EXTRACT:
◇ ◇ ◇
California law applies to the plaintiffs’ overtime claims, wage statement claims, and
waiting time penalty theory. In Bernstein v. Virgin America, Inc., 3 F.4th 1127, 1137-38 (9th Cir.
2021), the Ninth Circuit held that California’s overtime provision applies to California-based flight
attendants’ out-of-state work for a California employer. Although SkyWest is not a California
employer (it is incorporated and headquartered in Utah), the California-based plaintiffs worked
out of SkyWest’s bases of operations at airports in California. Given California’s “important public
policy goals, such as protecting the health and safety of workers and the general public, protecting
employees in a relatively weak bargaining position from the evils associated with overwork,”
◇ ◇ ◇
REQUIRED TASK A: Where is SkyWest incorporated and headquartered, according to the passage?

RECORD EXTRACTS:
◇ ◇ ◇
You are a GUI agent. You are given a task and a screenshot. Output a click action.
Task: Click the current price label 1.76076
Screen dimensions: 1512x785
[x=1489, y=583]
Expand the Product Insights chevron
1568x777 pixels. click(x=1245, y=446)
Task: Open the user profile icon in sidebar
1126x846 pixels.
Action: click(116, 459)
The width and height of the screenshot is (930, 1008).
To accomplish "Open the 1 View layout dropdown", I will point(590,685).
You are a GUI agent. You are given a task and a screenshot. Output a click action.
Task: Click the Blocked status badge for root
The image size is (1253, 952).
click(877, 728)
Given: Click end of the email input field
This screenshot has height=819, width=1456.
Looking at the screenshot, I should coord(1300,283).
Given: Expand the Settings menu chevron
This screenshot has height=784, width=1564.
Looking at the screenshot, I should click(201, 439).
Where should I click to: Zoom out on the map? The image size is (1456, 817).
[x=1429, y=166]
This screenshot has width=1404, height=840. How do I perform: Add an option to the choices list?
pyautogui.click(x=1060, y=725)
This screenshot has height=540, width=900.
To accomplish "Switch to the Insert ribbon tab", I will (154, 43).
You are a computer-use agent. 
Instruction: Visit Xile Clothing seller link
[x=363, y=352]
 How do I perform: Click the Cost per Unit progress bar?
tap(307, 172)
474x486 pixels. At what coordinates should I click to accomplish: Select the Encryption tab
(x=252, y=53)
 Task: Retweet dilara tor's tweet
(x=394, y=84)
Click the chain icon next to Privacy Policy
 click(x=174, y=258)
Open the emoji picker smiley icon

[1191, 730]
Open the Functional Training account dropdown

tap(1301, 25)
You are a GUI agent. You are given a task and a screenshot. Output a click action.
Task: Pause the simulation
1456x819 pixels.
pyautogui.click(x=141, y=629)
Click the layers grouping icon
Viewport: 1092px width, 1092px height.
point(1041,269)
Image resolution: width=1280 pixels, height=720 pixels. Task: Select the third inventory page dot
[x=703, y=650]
◇ ◇ ◇
REQUIRED TASK B: Please copy the entries from the line with "This screenshot has height=540, width=900." up to and including the last line of the entries, swapping "simulation" for "animation" and changing nothing else. Return only those lines.

REPLY A: In Utah.

REPLY B:
This screenshot has height=540, width=900.
To accomplish "Switch to the Insert ribbon tab", I will (154, 43).
You are a computer-use agent. 
Instruction: Visit Xile Clothing seller link
[x=363, y=352]
 How do I perform: Click the Cost per Unit progress bar?
tap(307, 172)
474x486 pixels. At what coordinates should I click to accomplish: Select the Encryption tab
(x=252, y=53)
 Task: Retweet dilara tor's tweet
(x=394, y=84)
Click the chain icon next to Privacy Policy
 click(x=174, y=258)
Open the emoji picker smiley icon

[1191, 730]
Open the Functional Training account dropdown

tap(1301, 25)
You are a GUI agent. You are given a task and a screenshot. Output a click action.
Task: Pause the animation
1456x819 pixels.
pyautogui.click(x=141, y=629)
Click the layers grouping icon
Viewport: 1092px width, 1092px height.
point(1041,269)
Image resolution: width=1280 pixels, height=720 pixels. Task: Select the third inventory page dot
[x=703, y=650]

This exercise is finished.